提示された抜粋
──────────

そのときに備える 自然災害の記憶と教訓

その時に備える 自然災害の記憶と教訓(2)

2017年10月10日 17時11分

高速交通網充実が急務
 日勝峠の被災で「大動脈」寸断

274号日勝峠清水側

今月末までの開通を目指し復旧工事が進む274号日勝峠

 国道274号日勝峠の1合目に位置するドライブイン「十勝亭」。昨年8月末の台風災害からほどなく、9月11日には店舗での営業を再開した。復旧工事の通行止めで客足が遠のくことが懸念されたが、今も観光バスが行き来している。利用者はツアーによる観光客が8割を占め、ドライブインから約5㌔に位置する道東自動車道から立ち寄っている。しかし道東道は交通事故などでたびたび通行止めになり、団体客のキャンセルが生じれば売り上げに大きく響く。神芳辰副支配人は「日勝峠が通れないとそれが一番困る」と話し、複数路線がもたらす心強いネットワークの復旧を待ち望んでいる。

 道東道4車線化を脆弱性の改善必要

 台風後いち早く復旧した道東自動車道は、道央と道東を結ぶ唯一の輸送ルートとして占冠IC―十勝清水IC間で代替路機能を発揮。国内シェア4割の十勝産ジャガイモや、道東産サンマなど農水畜産物を全国へ輸送。地域医療、観光への影響を最小限に抑えるなど高いストック効果を上げた。その一方で、占冠IC―十勝清水IC間は、2016年の「通行止め延べ時間」が267時間にもなる現状で、〝命綱〟としての効果を十分に発揮できていないとの指摘もある。

 これを解消しようと、十勝管内では道東道の4車線化を求める声が強まっている。道路期成会2団体が行った中央要望では、道東道4車線化について、16年までは千歳恵庭ジャンクション(JCT)―本別JCT間としていたが、災害時の脆弱(ぜいじゃく)性改善を強調するため、ことしは占冠IC―十勝清水IC間(47・1㌔)と限定することで要望箇所をより具体化。東日本高速道路北海道支社も、道東道の交通量増加や連休時に発生する渋滞の長距離化の解消に対応するため、同区間4車線化の検討に乗り出した。

──────────

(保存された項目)
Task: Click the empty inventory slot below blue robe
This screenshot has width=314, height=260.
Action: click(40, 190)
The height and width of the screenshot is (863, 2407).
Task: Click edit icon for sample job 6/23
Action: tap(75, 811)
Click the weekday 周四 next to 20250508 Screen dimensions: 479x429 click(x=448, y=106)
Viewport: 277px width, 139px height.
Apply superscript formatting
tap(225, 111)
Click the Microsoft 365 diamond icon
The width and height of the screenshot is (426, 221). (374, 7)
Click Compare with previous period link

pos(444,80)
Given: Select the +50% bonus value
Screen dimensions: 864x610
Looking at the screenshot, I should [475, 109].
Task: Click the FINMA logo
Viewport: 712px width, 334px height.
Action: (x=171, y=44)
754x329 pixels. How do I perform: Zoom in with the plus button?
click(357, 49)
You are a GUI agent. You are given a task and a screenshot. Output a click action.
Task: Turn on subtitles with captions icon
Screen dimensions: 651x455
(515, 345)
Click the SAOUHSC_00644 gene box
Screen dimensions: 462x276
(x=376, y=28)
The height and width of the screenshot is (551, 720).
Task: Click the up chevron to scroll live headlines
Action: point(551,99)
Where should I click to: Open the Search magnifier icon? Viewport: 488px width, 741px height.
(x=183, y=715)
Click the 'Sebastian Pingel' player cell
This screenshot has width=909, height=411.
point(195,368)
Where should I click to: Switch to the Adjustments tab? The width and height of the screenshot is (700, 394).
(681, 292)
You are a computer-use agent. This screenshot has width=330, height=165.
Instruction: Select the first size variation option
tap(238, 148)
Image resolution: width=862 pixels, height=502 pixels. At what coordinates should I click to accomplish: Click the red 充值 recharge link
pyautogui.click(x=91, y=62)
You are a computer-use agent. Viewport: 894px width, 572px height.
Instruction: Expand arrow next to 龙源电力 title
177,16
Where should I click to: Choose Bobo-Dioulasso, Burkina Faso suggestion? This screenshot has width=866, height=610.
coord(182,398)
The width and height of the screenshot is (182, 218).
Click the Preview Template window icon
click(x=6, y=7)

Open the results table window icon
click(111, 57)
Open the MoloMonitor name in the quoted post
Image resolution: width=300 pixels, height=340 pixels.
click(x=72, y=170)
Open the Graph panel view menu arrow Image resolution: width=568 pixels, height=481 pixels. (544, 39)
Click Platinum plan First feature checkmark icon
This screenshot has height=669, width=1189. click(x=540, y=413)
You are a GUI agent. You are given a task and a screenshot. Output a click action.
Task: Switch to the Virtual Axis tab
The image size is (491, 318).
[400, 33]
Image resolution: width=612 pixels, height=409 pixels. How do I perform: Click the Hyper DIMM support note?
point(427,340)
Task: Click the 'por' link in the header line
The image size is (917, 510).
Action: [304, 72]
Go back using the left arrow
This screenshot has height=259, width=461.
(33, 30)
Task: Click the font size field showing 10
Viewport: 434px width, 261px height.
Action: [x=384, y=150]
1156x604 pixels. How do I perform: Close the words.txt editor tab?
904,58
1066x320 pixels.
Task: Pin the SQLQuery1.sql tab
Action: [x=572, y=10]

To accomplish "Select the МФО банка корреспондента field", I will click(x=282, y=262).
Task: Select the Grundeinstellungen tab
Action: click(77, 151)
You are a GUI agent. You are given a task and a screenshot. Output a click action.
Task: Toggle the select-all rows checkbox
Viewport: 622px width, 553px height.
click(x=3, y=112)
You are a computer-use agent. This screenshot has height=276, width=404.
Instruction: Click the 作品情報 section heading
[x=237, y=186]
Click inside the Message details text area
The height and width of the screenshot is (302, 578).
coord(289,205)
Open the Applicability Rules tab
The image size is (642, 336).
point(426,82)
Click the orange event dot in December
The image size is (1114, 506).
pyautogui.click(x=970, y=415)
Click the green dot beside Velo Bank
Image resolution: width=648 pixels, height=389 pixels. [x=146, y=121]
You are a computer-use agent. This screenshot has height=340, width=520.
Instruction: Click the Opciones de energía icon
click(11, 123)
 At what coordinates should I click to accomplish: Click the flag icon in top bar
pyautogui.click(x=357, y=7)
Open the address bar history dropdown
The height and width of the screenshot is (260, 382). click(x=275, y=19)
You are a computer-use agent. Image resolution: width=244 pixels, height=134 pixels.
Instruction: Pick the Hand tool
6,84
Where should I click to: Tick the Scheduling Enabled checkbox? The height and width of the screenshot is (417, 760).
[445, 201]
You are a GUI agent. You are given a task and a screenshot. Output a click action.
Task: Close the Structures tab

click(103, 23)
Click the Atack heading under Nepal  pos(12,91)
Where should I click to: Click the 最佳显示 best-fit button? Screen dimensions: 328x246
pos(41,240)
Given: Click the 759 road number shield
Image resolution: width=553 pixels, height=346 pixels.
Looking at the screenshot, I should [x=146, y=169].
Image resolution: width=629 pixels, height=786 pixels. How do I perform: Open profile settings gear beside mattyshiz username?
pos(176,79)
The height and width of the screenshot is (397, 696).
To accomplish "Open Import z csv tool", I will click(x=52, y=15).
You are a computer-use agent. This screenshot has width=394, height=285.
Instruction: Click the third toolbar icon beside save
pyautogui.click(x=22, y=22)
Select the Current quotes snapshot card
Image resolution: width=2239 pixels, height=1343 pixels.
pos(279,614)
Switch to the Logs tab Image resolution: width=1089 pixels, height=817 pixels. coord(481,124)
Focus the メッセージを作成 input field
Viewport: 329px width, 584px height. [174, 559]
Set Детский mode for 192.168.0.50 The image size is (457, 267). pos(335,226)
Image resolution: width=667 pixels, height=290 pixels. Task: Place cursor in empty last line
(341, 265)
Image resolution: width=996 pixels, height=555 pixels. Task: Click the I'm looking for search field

──────────

取り組む課題
A. 次の(i)〜(iii)は、日勝峠の被災を扱った記事の内容と合っていますか。(i) 十勝亭は台風災害の翌月に店舗での営業を再開した。(ii) 十勝亭の利用者のうち、ツアーによる観光客は半数ほどである。(iii) 2016年の占冠IC―十勝清水IC間の通行止め延べ時間は267時間だった。それぞれ「はい」か「いいえ」で答え、決め手となる記事の文言をそのまま引用してください。
B. 日勝峠の被災を扱った記事のうち、「これを解消しようと」で始まる段落を、主な事実を残して箇条書きに書き直してください。
C. 日勝峠の被災を扱った記事の続きを、最後の段落の後から書き足してください。

課題の解答
A.
(i) はい。『昨年8月末の台風災害からほどなく、9月11日には店舗での営業を再開した』
(ii) いいえ。『利用者はツアーによる観光客が8割を占め』
(iii) はい。『2016年の「通行止め延べ時間」が267時間にもなる』

B.
・十勝管内で道東道の4車線化を求める声が強まっている。
・道路期成会2団体は、16年までは千歳恵庭JCT―本別JCT間の4車線化を中央要望として求めていた。
・ことしは災害時の脆弱性改善を強調するため、要望の対象を占冠IC―十勝清水IC間(47・1㌔)に限定して具体化した。
・東日本高速道路北海道支社も、交通量の増加と連休時の渋滞の長距離化を解消するため、同区間の4車線化の検討を始めた。

C.
 リダンダンシー確保を優先すべき

 一方で4車線化よりもリダンダンシー(多重性)確保を優先すべきとの指摘もある。北海商科大の田村亨教授(交通計画)は、日勝地区について「北海道の東西を結ぶ旭川紋別自動車道や道東自動車道、国道274号などに代替性があると判断されていたが、広域の被災が地域分断をもたらす初めての経験をした」と指摘。交通ネットワークの脆弱性を克服するため、道東道の4車線化を図る前に、同じ道路の中での代替性や空路、海路など異なる交通手段による物流の多重性を高めることを優先するよう主張。「まずは防災機能評価がDランクとされる地域高規格道路を先に整備し、余力が出てきた段階で4車線化を考えるべき」と唱える。

 1年余りの復旧工事を経てようやく開通のめどが付いた日勝峠。だが同様の災害に見舞われた場合、再び道央と道東を結ぶ大動脈が寸断される可能性は否めない。北海道の生産空間維持には本州に比べ立ち遅れている高速交通ネットワーク充実が急務となる。